■ Task requirements
Please rewrite everything from the line containing "The image size" down to the end of the items as a numbered list, skipping blank lines. Leave the pictures out of your answer.

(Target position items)
►

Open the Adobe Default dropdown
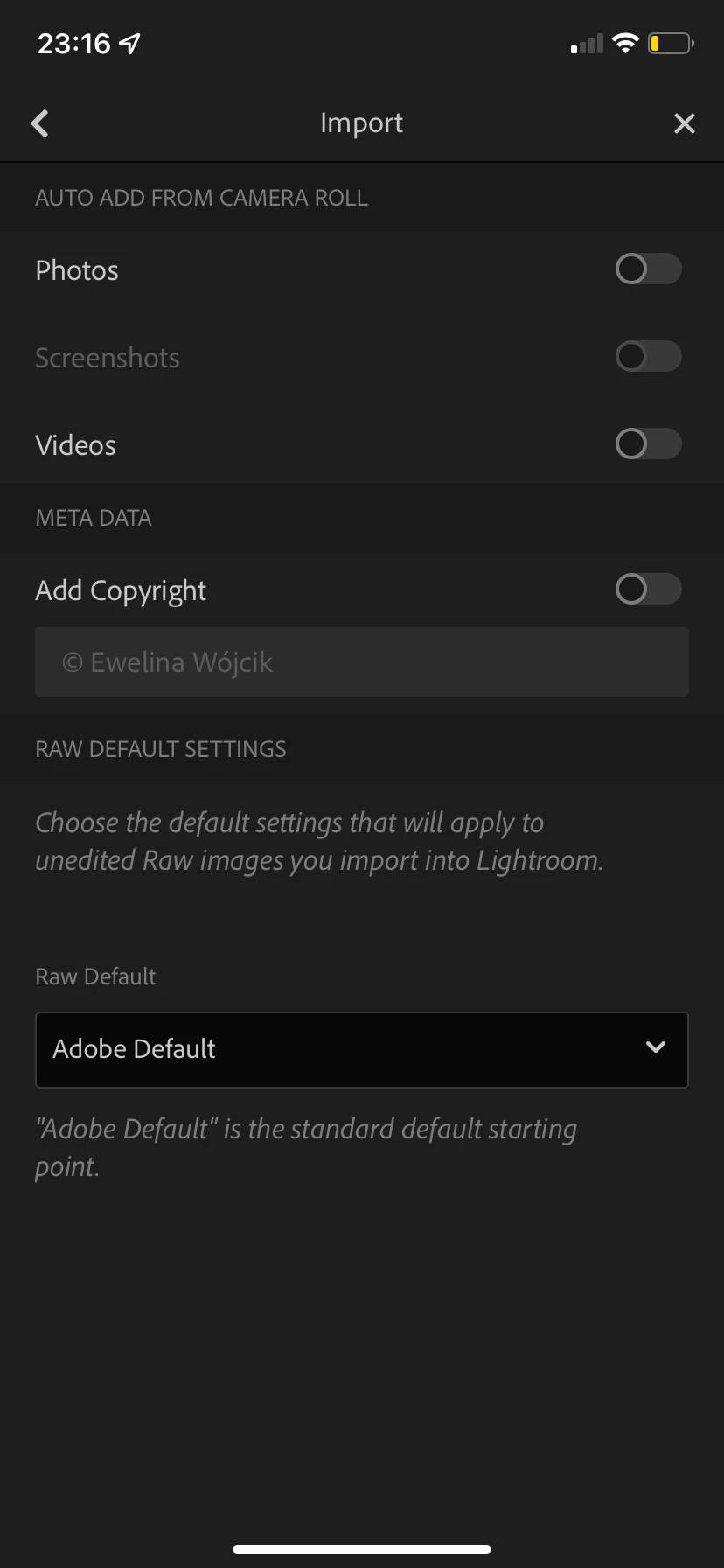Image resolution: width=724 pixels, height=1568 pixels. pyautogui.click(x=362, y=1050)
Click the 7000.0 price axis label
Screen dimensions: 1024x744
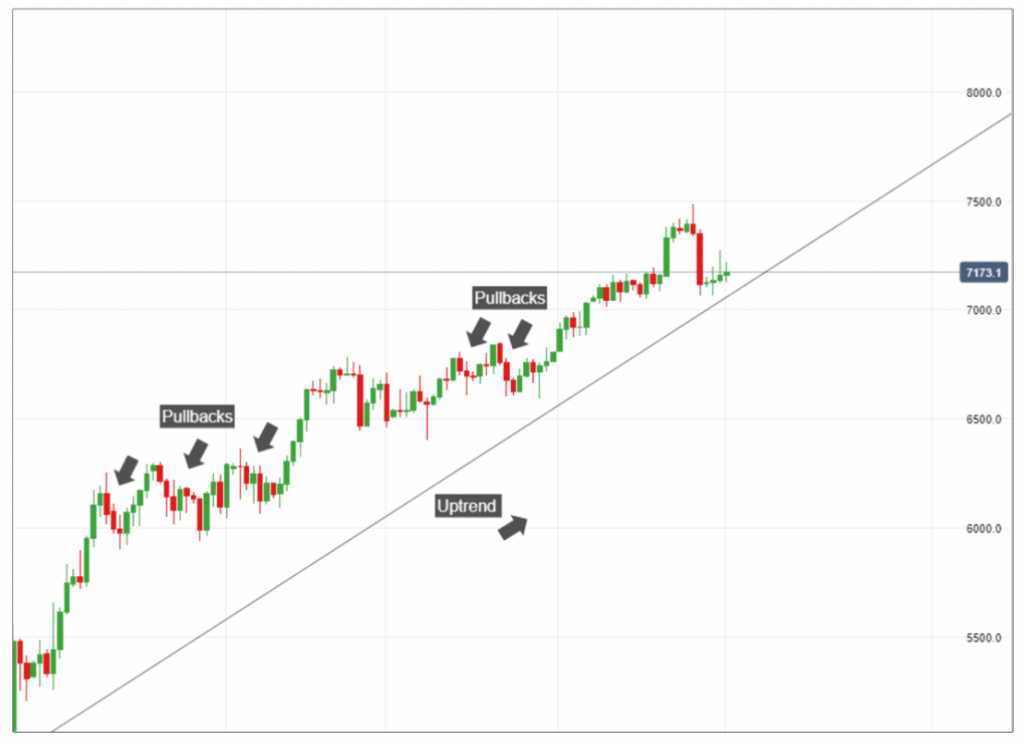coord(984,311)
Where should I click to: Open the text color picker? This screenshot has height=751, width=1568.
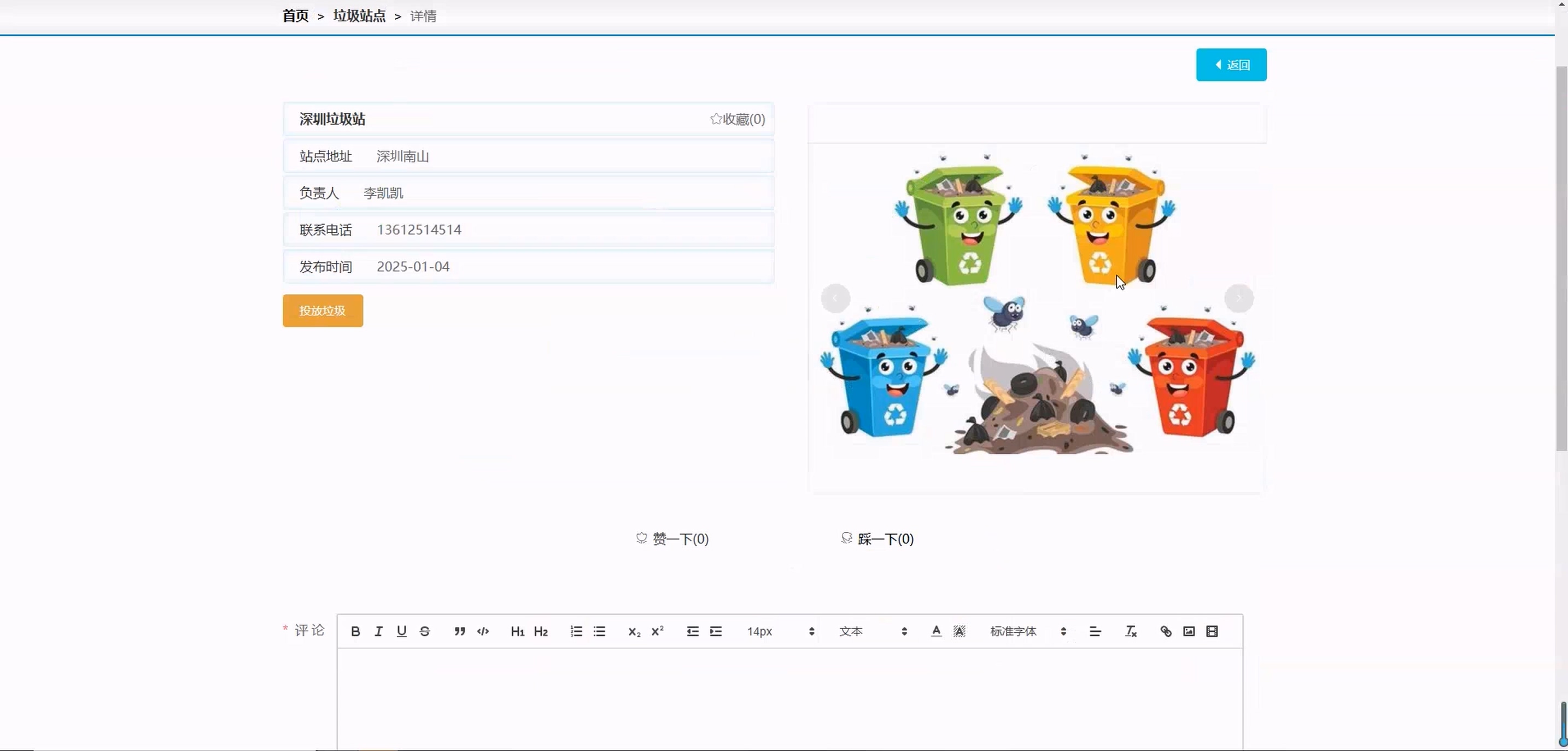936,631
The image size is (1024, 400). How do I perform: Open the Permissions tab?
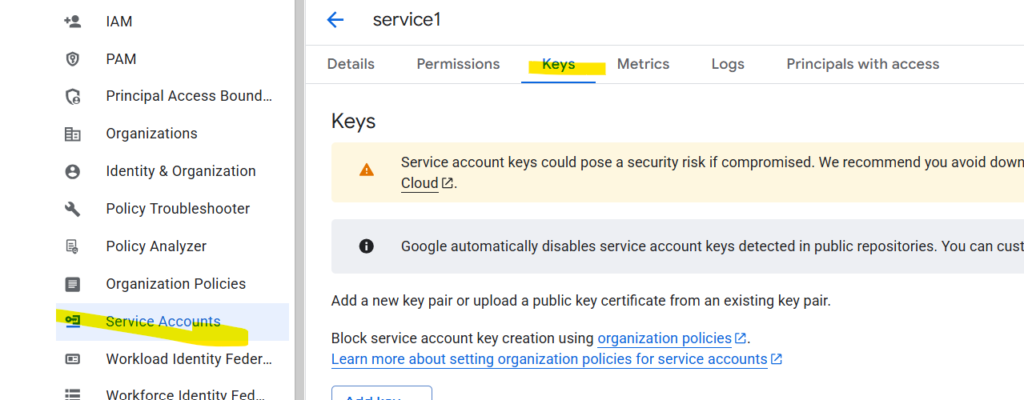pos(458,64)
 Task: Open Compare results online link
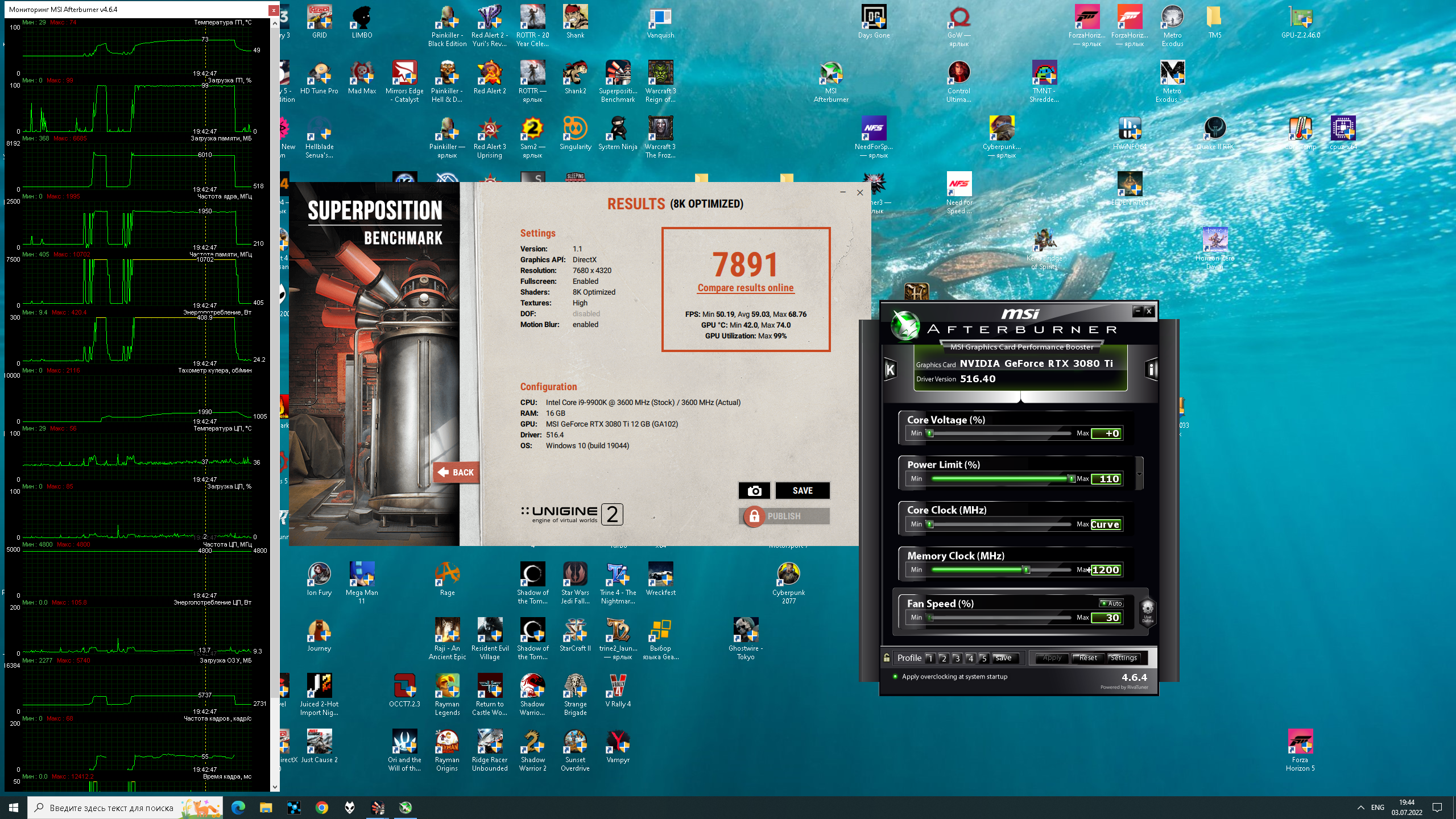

◄

■ The output
1. The image size is (1024, 400). How do I perform: Open the Permissions tab?
2. pos(458,64)
3.  Task: Open Compare results online link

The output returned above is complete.